Driscoll: Until recently, a lot of statistical modeling done over real-world data was typically performed over very small data sets. Or, I should say, a lot of statistical modeling was done over summarized data sets. With the rise and the availability of fine-grained transaction data on the scale of billions of events per day, it’s changed the way businesses build models about their customers. It’s made those models more complex, more powerful and more challenging. Ultimately, in terms of the time granularity of the models, it’s changed the scope of modeling, from talking about how customers behave over long periods of time -- whether that be quarters or months -- to how customers behave over the span of just minutes.
And the tools? What do those look like for a data scientist?
Driscoll: When you move from modeling relatively small, high-level summarized data to modeling over large-scale transactional logs, it no longer becomes possible to build models exogenously from the system that holds the data. So, one consequence has been that data scientists have had to increasingly find ways of moving the analytics to the data rather than moving the data to analytics. That’s because data is heavy, and analytical algorithms are light. So, there’s been a real push in the last couple of years for people to try to push analytics into the database. As far as tools go, there’s more of a requirement now than in the past for a data scientist to be able to write code that can run inside of a database or write code that can scale.
There’s so much talk about Hadoop these days. How does that fit in?
Driscoll: Hadoop is a platform for large-scale data processing, and ultimately, if you want to build models over large-scale data, you’ve got to find a way to do your modeling inside the Hadoop platform. And there’s an emerging set of tools that allows folks to do that. One is called Mahout; it’s an open source machine learning toolkit. That’s probably the one that’s got the most traction.
What do you mean by “large-scale data?”
Driscoll: Small data is data that can fit in RAM [random-access memory], in-memory, on your desktop. Medium data is data that can fit on single machine. So, small data is from 0 to 10 gigs; medium data is from 100 gigs to a terabyte and can fit on single hard drive. Big data is data that cannot fit on a single machine; it must be distributed over many machines. Ultimately, if you want to do big data analytics, you’ve got to find a way to write distributed algorithms that also run in parallel over many machines. That’s effectively what Hadoop is -- a platform for doing distributed computing.

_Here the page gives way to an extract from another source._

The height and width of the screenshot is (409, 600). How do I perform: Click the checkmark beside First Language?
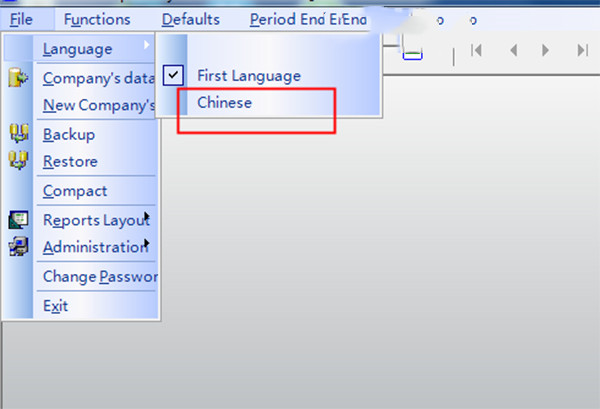tap(172, 76)
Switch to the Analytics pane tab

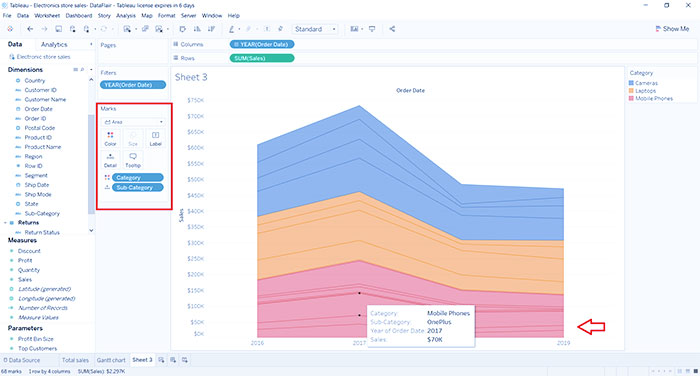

We’ve talked about open source tools with Hadoop and Mahout. Why are data scientists drawn to them?
The most popular tool for data science -- both open source and commercial source -- these days is R, which is an environment for statistical computing and data visualization. There are a few reasons why open source has such a draw for data scientists. One is that with R, there is a large community of individuals both in academia and in industry that use R. Many of the users have created libraries that allow someone to use a new clustering algorithm or to find a better way of doing a logistic regression or a faster method for identifying statistical anomalies. All of these libraries created by users of the tool are shared freely. Right now R has thousands of these libraries that are made available through a website called CRAN -- the Comprehensive R Archive Network.
I think the draw is that data science like regular science advances most quickly when it’s done in the open. Because this field is changing so quickly, the open source community is one that is able to disseminate new ideas and new approaches so new techniques can flow quickly between practitioners. Conversely, if you look at tools such as Matlab or SAS, the time it takes for a new algorithm to be discovered and implemented in a commercial piece of software can be months. Commercial software, by its very nature, is going to move much more slowly in adoption than open source.